2. The Royale with Cheese
• ¼ pound ground beef
• 1 sesame seed bun
• 2 slices of Yellow American cheese
• ½ teaspoon mustard
• 1 tablespoon ketchup
• 1 teaspoon chopped onion
• 2 slices of dill pickle
Don’t drive under the influence – instead, you can just make your very own McDonald’s quarter-pounder at home (or a tasty imitation of it, anyway). Brown the inside of each half of the bun. Then roll your beef into a ball on wax paper and flatten it into a ¼ inch thick patty. Cook the burger for 3 minutes on each side, and salt both sides while doing so. Add the mustard, ketchup, onions, and pickle slices to the top bun. Add one slice of cheese to the bottom bun, place the patty on top, put the other slice of cheese on top of the patty, and then place the top bun with condiments on top of that. Microwave for 20 seconds and serve.

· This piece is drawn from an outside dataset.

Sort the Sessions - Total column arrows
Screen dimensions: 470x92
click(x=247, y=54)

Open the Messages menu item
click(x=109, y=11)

3. Peanut Butter Apple Slices
• 1 jar of Jif Natural peanut butter
• 1 Fuji apple
Usually the food that tastes best when you’re high also happens to be the kind of junk food that’s absolutely terrible for your health, but there are a few exceptions, like peanut butter apples. Cut the apple into bite-size slices and add a dollop of peanut butter on top of each slice for a delicious-yet-healthy snack.
4. Pizza Dog
• 1 hot dog bun
• 1 hot dog
• ¼ cup of mozzarella cheese (grated)
• Sliced pepperoni
Start out by cooking a hot dog just like you always would – heat it up in a frying pan and throw it in a bun. The munchies-worthy twist here is that you then add mozzarella cheese and pepperoni and put it in the microwave for 30 – 40 seconds for a combination hot dog/pizza.
5. Chips and Queso
• 1 bag of tortilla chips
• 1 cup White American cheese
• ½ cup jalapeno cheddar cheese
• ½ cup white queso cheese
• ¼ cup milk
• ¼ cup of half and half
The instructions here are pretty straightforward – add all the ingredients into a microwavable bowl (expect for the chips, of course) and microwave for 3 minutes, taking it out to stir each minute. Not every microwave is as powerful as the other though, so you may need to add another minute or two.

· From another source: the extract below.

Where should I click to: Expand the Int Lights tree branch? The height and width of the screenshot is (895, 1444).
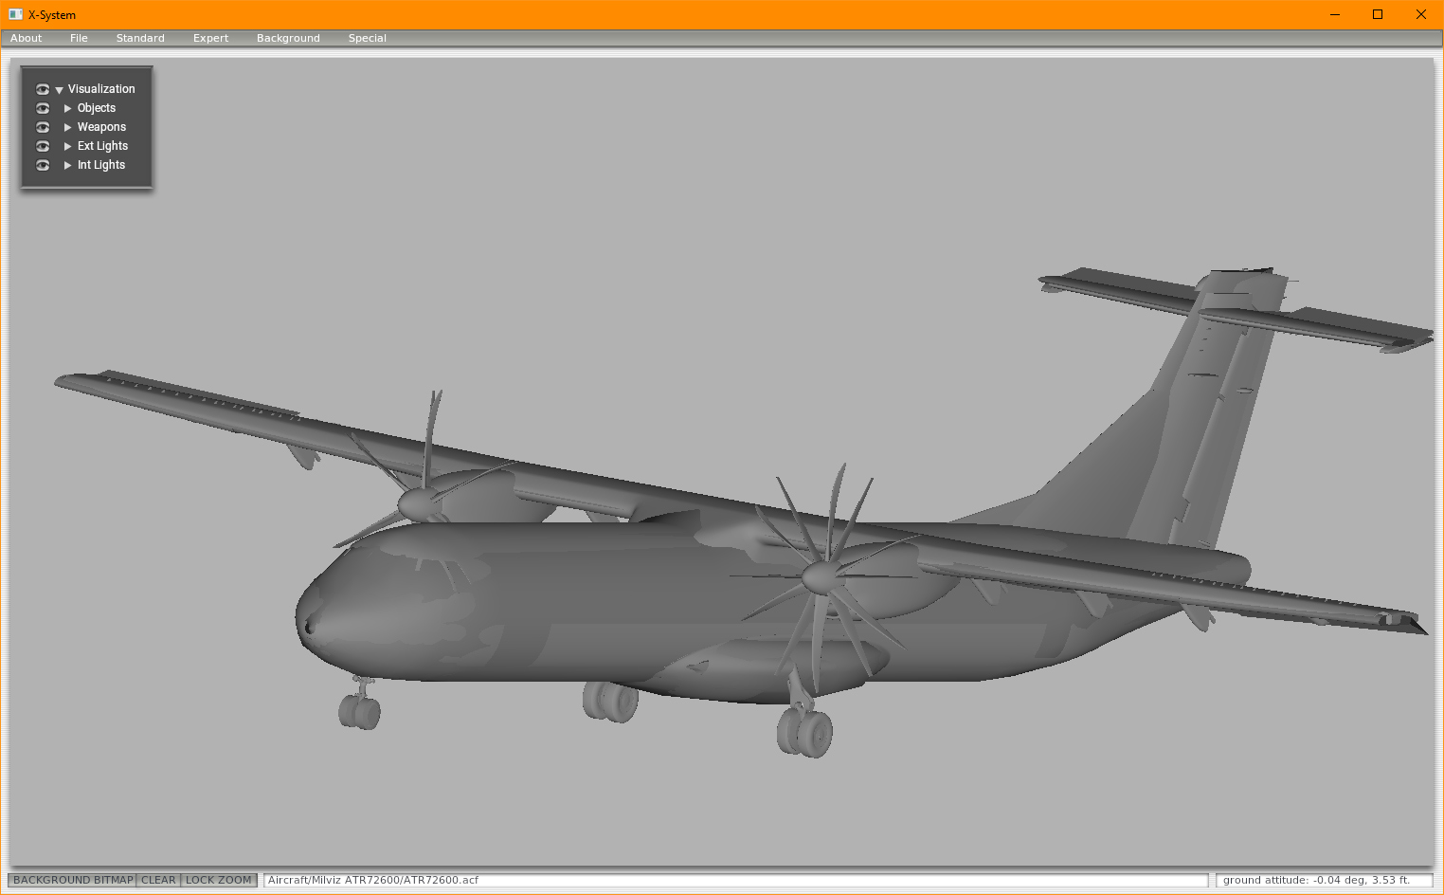click(x=67, y=165)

You don’t want the queso to be too firm or too runny – you want it to be firm enough to leave a trail when you drag a chip through, but also runny enough for that trail to settle back into a smooth surface quickly. Once you hit that consistency, you’re ready to dip.
6. Watermelon Mint Salad
• Watermelon (chunked)
• Fresh mint leaves
• Feta cheese (crumbled)
We’ll give your arteries a break and end this cookbook on a healthy note. Again, the instructions here are pretty clear – just mix together all the ingredients. Enjoy!